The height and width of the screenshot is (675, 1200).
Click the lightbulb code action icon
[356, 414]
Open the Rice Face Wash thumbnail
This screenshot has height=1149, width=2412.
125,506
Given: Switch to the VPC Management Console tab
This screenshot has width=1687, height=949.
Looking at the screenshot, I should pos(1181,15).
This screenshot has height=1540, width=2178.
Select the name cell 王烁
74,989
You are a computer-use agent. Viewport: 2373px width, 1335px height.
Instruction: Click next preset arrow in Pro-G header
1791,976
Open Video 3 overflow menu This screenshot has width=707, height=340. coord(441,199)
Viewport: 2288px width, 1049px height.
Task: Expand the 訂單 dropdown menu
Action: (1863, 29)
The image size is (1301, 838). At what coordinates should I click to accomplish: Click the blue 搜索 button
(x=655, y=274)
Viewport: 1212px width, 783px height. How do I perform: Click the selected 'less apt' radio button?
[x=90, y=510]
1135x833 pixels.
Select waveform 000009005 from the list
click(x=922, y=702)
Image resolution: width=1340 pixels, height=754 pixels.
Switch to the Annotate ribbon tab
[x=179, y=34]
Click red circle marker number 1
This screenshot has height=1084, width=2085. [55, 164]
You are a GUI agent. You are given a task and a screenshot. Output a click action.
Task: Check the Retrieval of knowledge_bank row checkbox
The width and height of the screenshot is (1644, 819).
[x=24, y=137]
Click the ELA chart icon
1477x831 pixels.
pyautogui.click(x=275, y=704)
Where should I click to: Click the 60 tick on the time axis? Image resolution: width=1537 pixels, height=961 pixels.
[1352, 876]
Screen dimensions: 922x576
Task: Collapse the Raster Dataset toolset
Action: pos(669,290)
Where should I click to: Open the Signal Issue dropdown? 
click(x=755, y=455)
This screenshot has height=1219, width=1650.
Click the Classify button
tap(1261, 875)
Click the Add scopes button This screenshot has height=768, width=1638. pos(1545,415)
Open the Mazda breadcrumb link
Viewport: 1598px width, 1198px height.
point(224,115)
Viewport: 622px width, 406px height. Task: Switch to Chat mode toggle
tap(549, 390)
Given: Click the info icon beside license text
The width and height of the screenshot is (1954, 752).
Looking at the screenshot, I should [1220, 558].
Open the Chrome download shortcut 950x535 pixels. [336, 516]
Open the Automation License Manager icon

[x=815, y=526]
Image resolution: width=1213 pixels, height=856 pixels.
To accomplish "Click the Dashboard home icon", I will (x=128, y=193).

---------------

» Instructions to follow: Look through the data above. Find each line with the string "agent" and copy it.

» Problem solution:
You are a computer-use agent. Viewport: 2373px width, 1335px height.
You are a GUI agent. You are given a task and a screenshot. Output a click action.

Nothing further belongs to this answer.